“所以你把密信递给我,不是为了通报军情。”他忽然笑了,笑意未达眼底,“是为了逼我选边。”
莎拉坦然迎视:“海格默已无中立之地。当西奥登拔剑入城,整座大陆的棋手都必须亮出底牌——学邦若真想借尸还魂,必然趁乱往‘灵魂锚点’里埋钉子;而尹琴启若想以雷霆镇压,必先清剿所有可能呼应革命军的‘灵质共鸣源’。”她指尖微抬,指向窗外时钟塔尖顶在夜色中泛出的微光,“比如……那座刚竣工的塔。”

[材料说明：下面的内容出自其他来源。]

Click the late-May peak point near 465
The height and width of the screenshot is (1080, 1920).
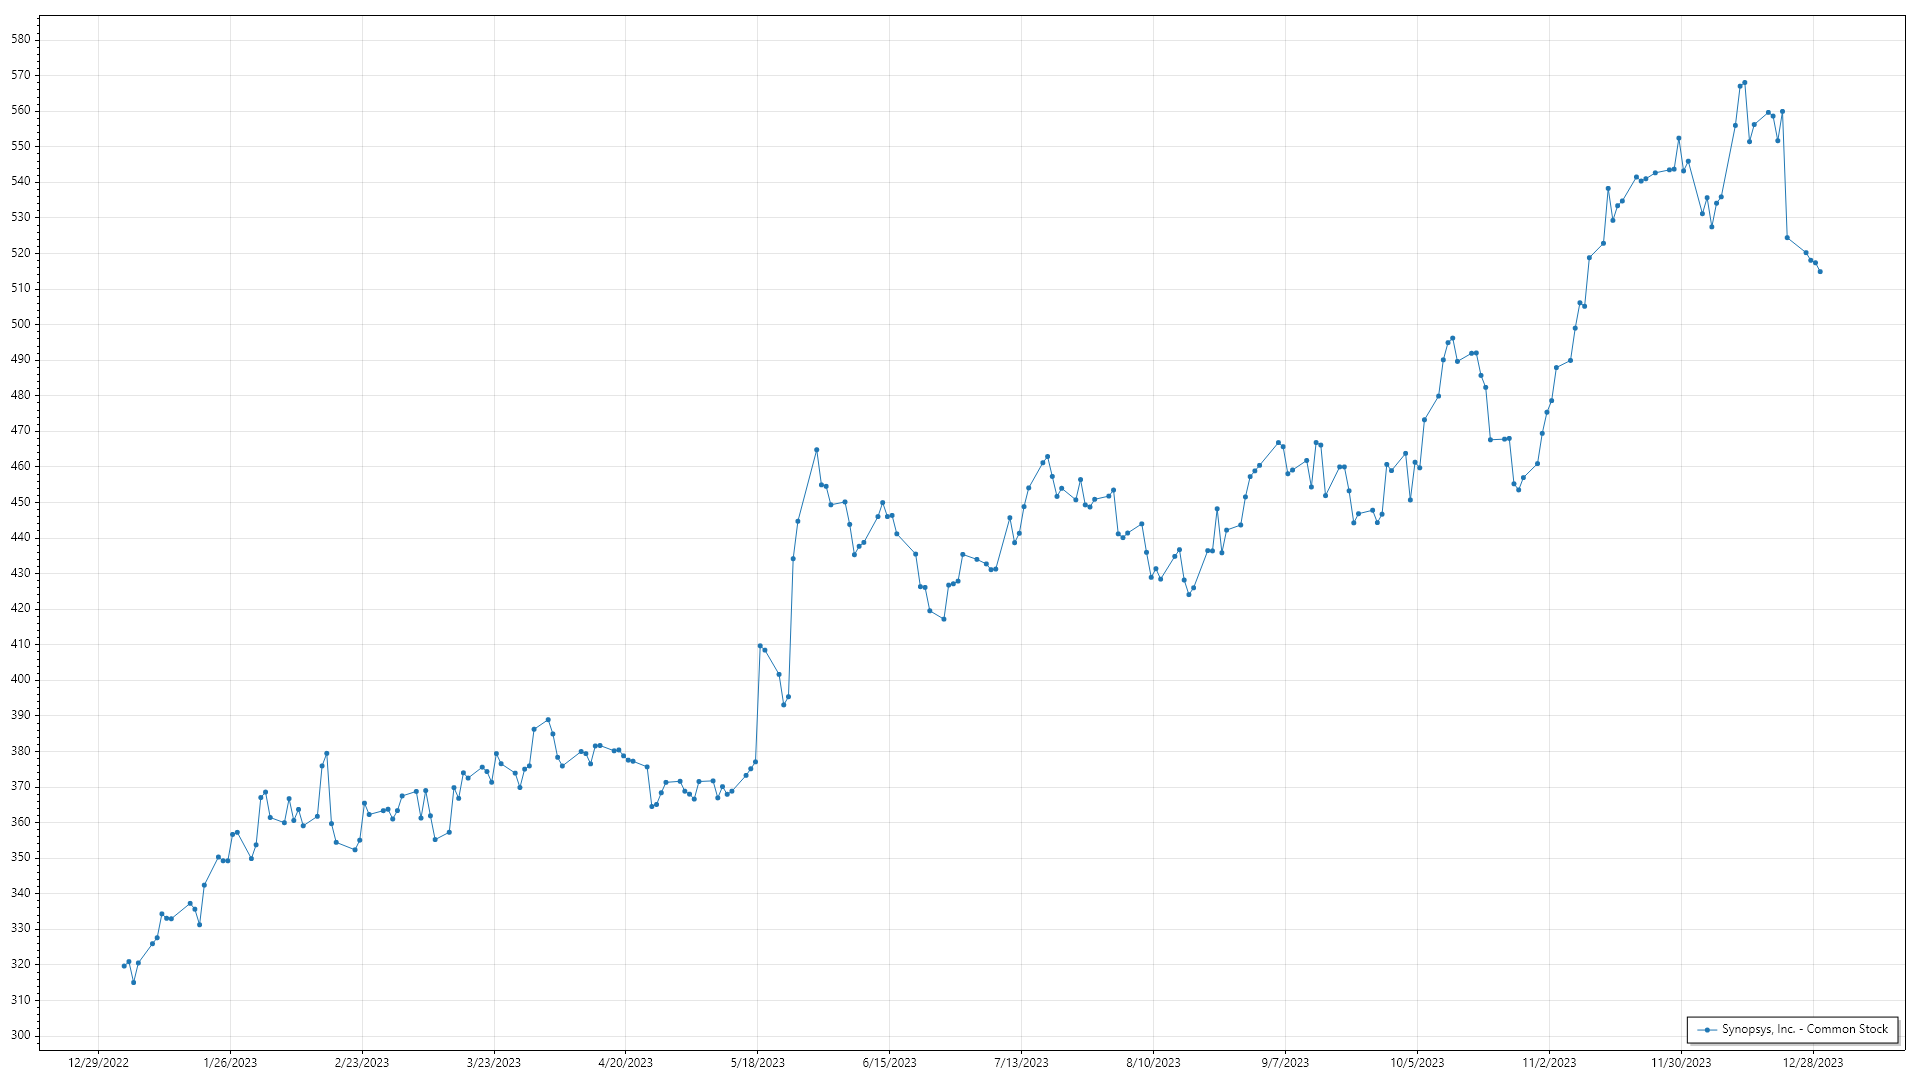[816, 450]
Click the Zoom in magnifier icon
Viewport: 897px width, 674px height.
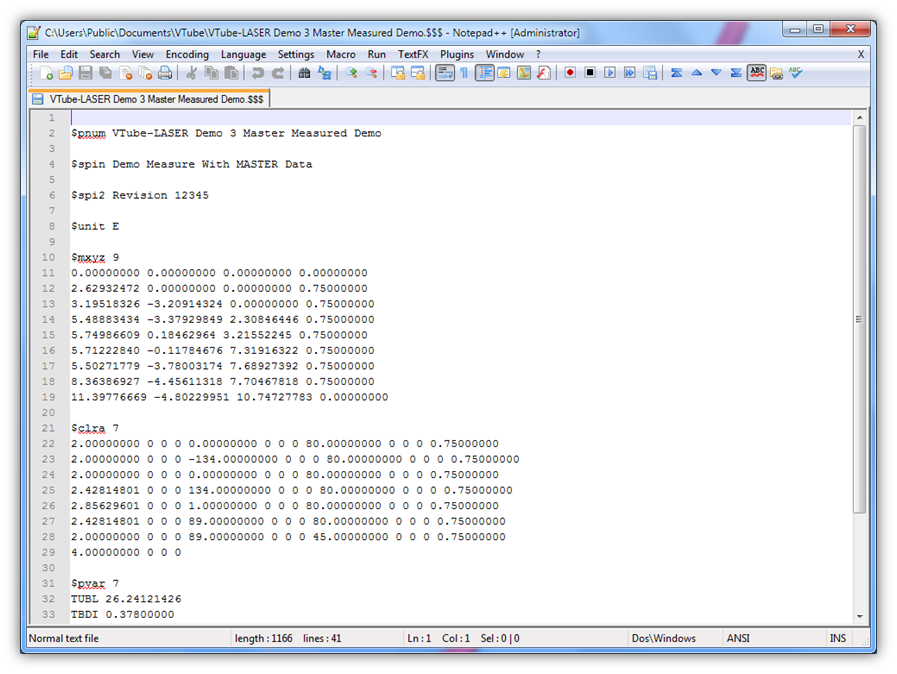[x=351, y=73]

罗兰沉默良久,忽然抬手解开了领口第二颗纽扣。动作随意,却让莎拉瞳孔微缩——那是魔王卸下全部伪装的讯号。
“塔诺斯带去的枪,”他声音放得极轻,却字字如铁,“不是给西奥登的。”
莎拉睫毛轻颤:“……您打算让他杀尹琴启?”
“不。”罗兰摇头,指尖划过桌面,留下一道淡金色灵质轨迹,“我要他把枪,交到一个刚从奔流河尸堆里爬出来的孩子手上——那个孩子左手缺三根指头,右耳被烙铁烫穿,背上还缝着七道未拆线的刀口。他会用这把枪,在尹琴启踏入罗兰城教堂废墟的第三秒,打穿他左膝髌骨。”
莎拉呼吸微顿:“您……早就算准他会去那里?”
“教堂地下三百尺,埋着海格默第一座‘灵质共鸣阵’的主枢。”罗兰指尖金光骤敛,冷笑浮上唇角,“尹琴启以为自己在清剿叛军,其实只是在帮我们重启一座沉睡百年的战争机器。而那个孩子……”他顿了顿,目光投向窗外,“是帕德外奇家最后活着的血脉。米娅·帕德外奇的堂弟。”
莎拉终于动容,声音第一次有了温度:“您认识他?”
“不认识。”罗兰起身,踱至窗边,仰望时钟塔尖,“但我认识他背上那七道刀口——和当年割开我后颈皮肉的,是同一把匕首。”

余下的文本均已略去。